→ DIRECTIONS: Reproduce the lines below exactly, starting at the one containing "The image size is (1600, 1033)." and stopping at the final line.

→ EXTRACTED RECORDS:
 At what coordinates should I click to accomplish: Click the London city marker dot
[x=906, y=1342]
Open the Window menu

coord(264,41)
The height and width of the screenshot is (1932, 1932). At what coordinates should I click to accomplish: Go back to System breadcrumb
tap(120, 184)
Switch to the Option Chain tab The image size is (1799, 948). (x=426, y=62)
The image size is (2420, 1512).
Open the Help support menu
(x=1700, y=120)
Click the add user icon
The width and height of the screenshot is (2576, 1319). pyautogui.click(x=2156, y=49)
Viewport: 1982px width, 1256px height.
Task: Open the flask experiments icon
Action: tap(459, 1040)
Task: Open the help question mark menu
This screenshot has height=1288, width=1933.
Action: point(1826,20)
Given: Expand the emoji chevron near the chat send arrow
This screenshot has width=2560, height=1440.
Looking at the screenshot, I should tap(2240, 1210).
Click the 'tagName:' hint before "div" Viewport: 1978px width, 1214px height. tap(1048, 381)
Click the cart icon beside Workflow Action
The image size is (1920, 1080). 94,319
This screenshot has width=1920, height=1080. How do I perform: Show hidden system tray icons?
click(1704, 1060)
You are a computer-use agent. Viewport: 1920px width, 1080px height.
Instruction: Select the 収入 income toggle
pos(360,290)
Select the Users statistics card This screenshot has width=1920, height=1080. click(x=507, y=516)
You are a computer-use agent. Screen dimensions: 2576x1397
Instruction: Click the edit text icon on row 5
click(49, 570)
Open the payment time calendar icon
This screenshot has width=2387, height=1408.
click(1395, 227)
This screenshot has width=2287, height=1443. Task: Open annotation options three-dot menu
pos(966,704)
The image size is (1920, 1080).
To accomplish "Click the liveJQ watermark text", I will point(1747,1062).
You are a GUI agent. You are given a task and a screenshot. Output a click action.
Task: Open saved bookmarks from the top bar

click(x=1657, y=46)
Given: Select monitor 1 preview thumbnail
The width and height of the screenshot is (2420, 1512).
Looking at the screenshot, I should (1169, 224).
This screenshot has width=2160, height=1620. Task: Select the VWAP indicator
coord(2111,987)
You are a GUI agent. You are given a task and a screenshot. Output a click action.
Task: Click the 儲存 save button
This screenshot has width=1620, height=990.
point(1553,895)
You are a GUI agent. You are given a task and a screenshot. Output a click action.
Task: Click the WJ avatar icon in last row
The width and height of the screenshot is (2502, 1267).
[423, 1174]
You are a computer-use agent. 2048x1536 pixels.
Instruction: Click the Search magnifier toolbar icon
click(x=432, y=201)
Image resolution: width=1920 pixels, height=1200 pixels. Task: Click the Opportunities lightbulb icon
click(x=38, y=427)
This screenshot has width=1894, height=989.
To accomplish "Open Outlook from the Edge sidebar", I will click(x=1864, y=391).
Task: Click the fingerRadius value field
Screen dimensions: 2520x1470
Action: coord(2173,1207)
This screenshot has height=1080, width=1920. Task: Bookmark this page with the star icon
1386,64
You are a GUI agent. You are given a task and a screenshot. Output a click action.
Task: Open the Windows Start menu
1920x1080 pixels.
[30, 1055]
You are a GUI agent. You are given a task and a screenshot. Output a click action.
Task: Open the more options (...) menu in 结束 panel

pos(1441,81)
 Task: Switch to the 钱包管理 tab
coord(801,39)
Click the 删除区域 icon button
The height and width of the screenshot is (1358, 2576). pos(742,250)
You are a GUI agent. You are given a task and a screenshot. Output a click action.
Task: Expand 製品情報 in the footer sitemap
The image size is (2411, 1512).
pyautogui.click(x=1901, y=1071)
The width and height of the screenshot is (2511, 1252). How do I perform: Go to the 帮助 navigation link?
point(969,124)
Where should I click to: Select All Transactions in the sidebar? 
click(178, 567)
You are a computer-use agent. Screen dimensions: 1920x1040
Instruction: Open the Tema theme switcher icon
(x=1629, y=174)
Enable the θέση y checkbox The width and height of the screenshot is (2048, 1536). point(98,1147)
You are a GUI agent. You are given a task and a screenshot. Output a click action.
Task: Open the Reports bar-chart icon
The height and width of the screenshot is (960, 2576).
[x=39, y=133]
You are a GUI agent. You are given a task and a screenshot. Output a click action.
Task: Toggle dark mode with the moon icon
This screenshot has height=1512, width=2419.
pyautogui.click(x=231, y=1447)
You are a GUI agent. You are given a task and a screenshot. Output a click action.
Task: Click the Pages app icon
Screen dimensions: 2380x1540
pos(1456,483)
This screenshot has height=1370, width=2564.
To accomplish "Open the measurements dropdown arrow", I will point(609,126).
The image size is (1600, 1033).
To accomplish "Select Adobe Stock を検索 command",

→ EXERCISE ANSWER:
The image size is (1600, 1033).
To accomplish "Select Adobe Stock を検索 command",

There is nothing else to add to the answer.